Other LSHTM research staff involved

  • Richard Hayes, Helen Ayles, Sian Floyd, David Macleod

Community based distribution of oral HIV self testing: a pilot intervention and rapid impact evaluation (awaiting ethics approval)

Using community lay workers and working within four Zambian PopART community sites, this evaluation is designed as a cluster randomised trial to document the uptake of self-testing in communities exposed to intensive HIV testing and counselling interventions.  A particular interest of this study is whether self-testing is an appropriate strategy for hard to reach groups and for repeat tests amongst those who have tested HIV negative.  The study is to be carried out over a short time frame (2016-2017) and is led by Zambart in collaboration with LSHTM.  Qualitative enquiry will focus on uptake and acceptability, social harms, the social life of the oral test and local influences on testing.  The study is funded by 3ie.

Key project areas

  • HIV testing

Study design

  • Cluster Randomised Trial with a qualitative component.  Linked to four Zambian HPTN071 (PopART) sites

Countries

  • Zambia

Dates

  • 2015-2017

Principal Investigator(s)

  • Alwyn Mwinga, Helen Ayles

Funding source

  • 3IE

Project partners

  • Zambart is the grant holder.

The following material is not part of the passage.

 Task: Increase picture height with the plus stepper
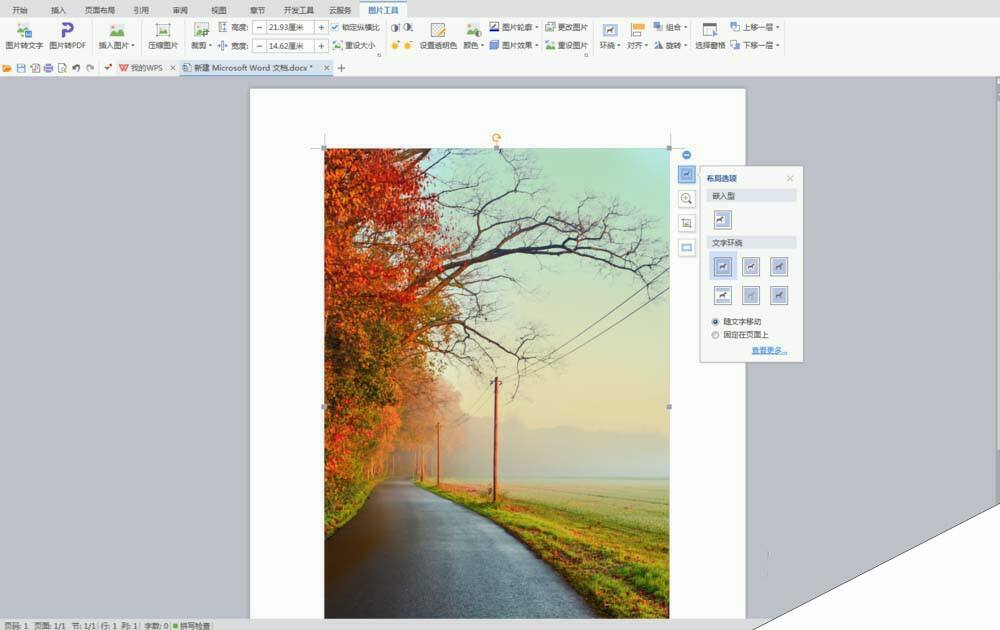tap(319, 28)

LSHTM, Ministry of Health in Zambia

Other LSHTM research staff involved

  • Constance Mackworth-Young

 

Health Transitions: Developing a comprehensive intervention to support adolescent girls living with HIV in Zambia

This short term qualitative research (2016-17) evaluates a six session support group intervention with adolescent girls living with HIV in Lusaka.  It builds on a previous study (2015-16) with adolescent girls living with HIV which focused on how they experience the transition to adulthood and identified key gaps in the support they receive.  The project will also develop sample lesson plans and topic guides for adolescents living with HIV to add to the Zambian Sexual Education curriculum in schools.  The research is led by ICRW in partnership with Zambart and funded by the MAC Foundation.